- Film poster
- Directed by: John Ainsworth (credited as Jean Christophe)
- Written by: John Ainsworth Richard Aubrey
- Produced by: Clive Sharp
- Starring: Dale Robertson Luciana Paluzzi Guy Deghy
- Cinematography: Branko Ivatovic
- Music by: Various
- Production companies: Avala Film United Screen Arts
- Release date: 1966;
- Running time: 80 minutes 74 minutes (DVD)
- Countries: United Kingdom Italy Yugoslavia United States
- Language: English

= The One Eyed Soldiers =

1966 film by Jean Christophe

The One Eyed Soldiers is a 1966 United Kingdom/Yugoslavian/Italian/United States international co-production crime film shot in Yugoslavia that was directed and co-written by John Ainsworth under the name of Jean Christophe. The film, shot in Ultrascope starred and was co-produced by Dale Robertson for his United Screen Arts company that released the film in the USA as a double feature with Secret Agent Super Dragon.

==Plot==
A United Nations diplomat is murdered by being thrown off a building in a European nation.

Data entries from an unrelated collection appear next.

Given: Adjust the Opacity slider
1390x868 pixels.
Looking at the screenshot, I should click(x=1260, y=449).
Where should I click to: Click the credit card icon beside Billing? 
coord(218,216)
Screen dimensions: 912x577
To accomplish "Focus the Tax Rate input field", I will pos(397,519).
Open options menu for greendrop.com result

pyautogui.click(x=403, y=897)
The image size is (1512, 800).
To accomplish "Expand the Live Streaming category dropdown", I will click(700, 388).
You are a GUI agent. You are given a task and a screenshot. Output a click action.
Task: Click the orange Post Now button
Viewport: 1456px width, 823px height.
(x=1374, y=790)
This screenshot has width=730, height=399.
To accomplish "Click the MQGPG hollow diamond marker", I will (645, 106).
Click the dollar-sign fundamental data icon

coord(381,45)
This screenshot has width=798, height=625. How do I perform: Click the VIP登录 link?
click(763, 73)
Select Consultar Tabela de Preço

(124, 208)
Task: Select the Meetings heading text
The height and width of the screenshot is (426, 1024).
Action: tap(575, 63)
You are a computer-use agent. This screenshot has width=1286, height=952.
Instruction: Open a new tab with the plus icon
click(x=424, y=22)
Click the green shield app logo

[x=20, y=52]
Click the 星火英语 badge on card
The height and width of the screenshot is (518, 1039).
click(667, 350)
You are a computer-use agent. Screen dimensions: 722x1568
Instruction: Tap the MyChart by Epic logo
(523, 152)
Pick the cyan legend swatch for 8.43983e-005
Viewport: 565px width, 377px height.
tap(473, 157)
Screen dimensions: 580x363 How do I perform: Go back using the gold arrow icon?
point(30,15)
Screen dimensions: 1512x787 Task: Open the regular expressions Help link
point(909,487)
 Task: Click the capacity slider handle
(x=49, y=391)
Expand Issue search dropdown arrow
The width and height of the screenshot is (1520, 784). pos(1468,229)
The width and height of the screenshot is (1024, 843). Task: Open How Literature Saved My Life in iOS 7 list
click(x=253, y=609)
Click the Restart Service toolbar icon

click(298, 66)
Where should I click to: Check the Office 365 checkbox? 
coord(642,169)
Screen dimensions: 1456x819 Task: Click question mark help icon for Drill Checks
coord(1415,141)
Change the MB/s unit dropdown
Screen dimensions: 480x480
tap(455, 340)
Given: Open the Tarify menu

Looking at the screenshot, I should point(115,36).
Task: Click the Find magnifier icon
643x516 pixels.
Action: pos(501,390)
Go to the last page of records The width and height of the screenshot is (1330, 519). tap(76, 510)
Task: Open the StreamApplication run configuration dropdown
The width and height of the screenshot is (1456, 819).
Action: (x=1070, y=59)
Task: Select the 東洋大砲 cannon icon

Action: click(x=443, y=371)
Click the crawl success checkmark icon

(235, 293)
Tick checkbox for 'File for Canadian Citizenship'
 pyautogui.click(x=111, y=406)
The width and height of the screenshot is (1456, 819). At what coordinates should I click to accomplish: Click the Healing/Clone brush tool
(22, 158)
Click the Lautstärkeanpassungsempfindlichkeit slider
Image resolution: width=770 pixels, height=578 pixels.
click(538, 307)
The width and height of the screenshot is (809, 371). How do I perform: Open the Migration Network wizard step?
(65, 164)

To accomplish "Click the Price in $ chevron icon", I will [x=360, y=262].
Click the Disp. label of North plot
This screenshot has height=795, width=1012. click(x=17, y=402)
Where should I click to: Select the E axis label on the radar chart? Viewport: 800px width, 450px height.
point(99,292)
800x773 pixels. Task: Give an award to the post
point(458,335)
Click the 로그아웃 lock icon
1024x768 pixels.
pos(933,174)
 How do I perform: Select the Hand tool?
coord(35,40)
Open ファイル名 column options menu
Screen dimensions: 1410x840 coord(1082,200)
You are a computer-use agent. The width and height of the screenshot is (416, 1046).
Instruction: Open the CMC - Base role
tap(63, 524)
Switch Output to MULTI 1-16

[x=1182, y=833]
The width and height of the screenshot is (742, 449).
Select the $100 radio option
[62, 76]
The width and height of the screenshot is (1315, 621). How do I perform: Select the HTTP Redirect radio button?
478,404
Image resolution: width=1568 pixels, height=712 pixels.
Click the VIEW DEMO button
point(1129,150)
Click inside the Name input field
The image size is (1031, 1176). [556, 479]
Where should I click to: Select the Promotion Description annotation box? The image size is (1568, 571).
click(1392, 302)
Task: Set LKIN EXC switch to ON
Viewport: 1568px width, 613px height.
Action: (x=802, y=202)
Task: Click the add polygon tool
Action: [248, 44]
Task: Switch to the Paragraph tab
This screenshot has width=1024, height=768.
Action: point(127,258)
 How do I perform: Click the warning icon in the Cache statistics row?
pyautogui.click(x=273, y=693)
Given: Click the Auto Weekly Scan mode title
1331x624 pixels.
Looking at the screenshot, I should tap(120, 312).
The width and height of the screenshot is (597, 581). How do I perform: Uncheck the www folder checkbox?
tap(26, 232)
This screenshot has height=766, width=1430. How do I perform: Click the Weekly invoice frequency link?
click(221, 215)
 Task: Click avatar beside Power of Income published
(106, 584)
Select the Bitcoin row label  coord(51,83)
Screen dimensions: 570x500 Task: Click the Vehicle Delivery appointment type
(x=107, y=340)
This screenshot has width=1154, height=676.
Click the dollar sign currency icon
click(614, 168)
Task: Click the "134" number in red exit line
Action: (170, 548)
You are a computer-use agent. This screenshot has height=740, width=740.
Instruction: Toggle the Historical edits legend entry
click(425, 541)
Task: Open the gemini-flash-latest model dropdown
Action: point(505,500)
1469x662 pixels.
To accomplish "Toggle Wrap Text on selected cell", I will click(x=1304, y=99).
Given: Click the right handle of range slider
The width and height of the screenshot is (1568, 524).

His dying words are "the one eyed soldiers." The murder and cryptic message lead to the police, to the diplomat's daughter and American reporter. A criminal syndicate led by a sadistic dwarf and a Sydney Greenstreet type smuggler and his mute assistant battle each other.

== Cast ==
- Dale Robertson as Richard Owen
- Luciana Paluzzi as Gava Berens
- Guy Deghy as Harold Schmidt / Zavo
- Andrew Faulds as Colonel Ferrer
- Mile Avramovic as Antonio Caporelli
 *Mirko Boman as The Mute
- Bozidar Drnic as Dr. Charles Berens
- Dragan Nikolić as Officer
- Dusan Tadic as Bandit
- Milan Bosiljcic as Waiter

==Production==
In 1965 actor Dale Robertson formed his own production company United Screen Arts (USA). On 27 August of that year it was announced that USA announced a three way production deal between their company Yugoslavia's Avala Film and Switzerland to film The One Eyed Soldiers with Robertson and originally Rosanna Schiaffino. The film was budgeted at US$1,700,000

==Soundtrack==
The film featured music from several different European films including Before It's Too Late from Agent 077: From the Orient with Fury.